◆ Task instructions ◆
Only the lines of the data below from the one with "Novos cassinos online" through the one with "de Rodadas Grátis (59, 156)" are wanted. Repeat them exactly.

━━ Dataset excerpts ━━

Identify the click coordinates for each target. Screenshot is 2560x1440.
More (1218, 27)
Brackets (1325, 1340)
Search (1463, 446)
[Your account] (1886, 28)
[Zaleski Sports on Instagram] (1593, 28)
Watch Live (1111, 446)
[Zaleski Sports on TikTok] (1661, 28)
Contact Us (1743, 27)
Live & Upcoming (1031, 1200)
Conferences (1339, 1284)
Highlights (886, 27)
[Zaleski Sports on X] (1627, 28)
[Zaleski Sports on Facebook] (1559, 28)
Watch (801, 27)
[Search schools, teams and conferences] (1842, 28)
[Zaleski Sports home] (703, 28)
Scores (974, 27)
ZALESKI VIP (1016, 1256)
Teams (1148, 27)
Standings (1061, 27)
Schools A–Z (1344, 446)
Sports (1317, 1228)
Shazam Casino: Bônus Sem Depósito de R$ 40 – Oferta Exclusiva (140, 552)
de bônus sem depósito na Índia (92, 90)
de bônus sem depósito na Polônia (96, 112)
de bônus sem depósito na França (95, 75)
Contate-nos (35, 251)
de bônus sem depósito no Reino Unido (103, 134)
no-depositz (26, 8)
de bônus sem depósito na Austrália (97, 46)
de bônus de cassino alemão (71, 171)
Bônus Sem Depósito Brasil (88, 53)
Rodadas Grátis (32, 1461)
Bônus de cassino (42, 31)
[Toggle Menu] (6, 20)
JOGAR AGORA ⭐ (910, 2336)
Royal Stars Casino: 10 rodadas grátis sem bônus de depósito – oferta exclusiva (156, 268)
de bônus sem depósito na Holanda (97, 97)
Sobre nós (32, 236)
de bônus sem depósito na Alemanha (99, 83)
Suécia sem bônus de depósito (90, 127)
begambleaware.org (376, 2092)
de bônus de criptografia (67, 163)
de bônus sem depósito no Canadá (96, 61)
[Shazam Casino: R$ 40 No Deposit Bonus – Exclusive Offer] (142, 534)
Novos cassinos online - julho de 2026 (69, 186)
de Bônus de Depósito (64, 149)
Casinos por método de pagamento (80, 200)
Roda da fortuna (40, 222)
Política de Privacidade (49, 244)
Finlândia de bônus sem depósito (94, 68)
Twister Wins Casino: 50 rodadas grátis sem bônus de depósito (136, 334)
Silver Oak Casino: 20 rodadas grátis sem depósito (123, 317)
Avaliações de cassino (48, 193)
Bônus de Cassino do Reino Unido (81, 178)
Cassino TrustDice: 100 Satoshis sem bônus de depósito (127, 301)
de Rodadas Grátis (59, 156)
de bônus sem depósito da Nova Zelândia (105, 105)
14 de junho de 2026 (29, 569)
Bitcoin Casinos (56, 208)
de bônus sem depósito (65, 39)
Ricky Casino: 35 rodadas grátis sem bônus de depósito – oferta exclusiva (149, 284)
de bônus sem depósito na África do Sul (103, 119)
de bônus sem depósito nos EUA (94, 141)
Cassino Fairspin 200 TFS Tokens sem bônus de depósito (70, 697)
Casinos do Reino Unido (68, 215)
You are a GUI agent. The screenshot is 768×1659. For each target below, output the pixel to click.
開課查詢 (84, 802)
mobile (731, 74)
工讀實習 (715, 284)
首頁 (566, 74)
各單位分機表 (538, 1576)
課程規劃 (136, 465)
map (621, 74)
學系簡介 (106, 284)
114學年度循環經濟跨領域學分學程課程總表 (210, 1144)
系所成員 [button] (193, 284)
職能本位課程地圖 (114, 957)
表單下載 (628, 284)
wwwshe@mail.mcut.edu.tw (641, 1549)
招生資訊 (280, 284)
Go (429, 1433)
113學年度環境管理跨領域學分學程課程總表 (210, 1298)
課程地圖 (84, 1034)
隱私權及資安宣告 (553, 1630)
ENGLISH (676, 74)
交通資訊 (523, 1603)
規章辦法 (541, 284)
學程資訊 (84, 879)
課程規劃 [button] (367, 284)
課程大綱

━━━

◆ Task solution ◆
Novos cassinos online - julho de 2026 (69, 186)
de Bônus de Depósito (64, 149)
Casinos por método de pagamento (80, 200)
Roda da fortuna (40, 222)
Política de Privacidade (49, 244)
Finlândia de bônus sem depósito (94, 68)
Twister Wins Casino: 50 rodadas grátis sem bônus de depósito (136, 334)
Silver Oak Casino: 20 rodadas grátis sem depósito (123, 317)
Avaliações de cassino (48, 193)
Bônus de Cassino do Reino Unido (81, 178)
Cassino TrustDice: 100 Satoshis sem bônus de depósito (127, 301)
de Rodadas Grátis (59, 156)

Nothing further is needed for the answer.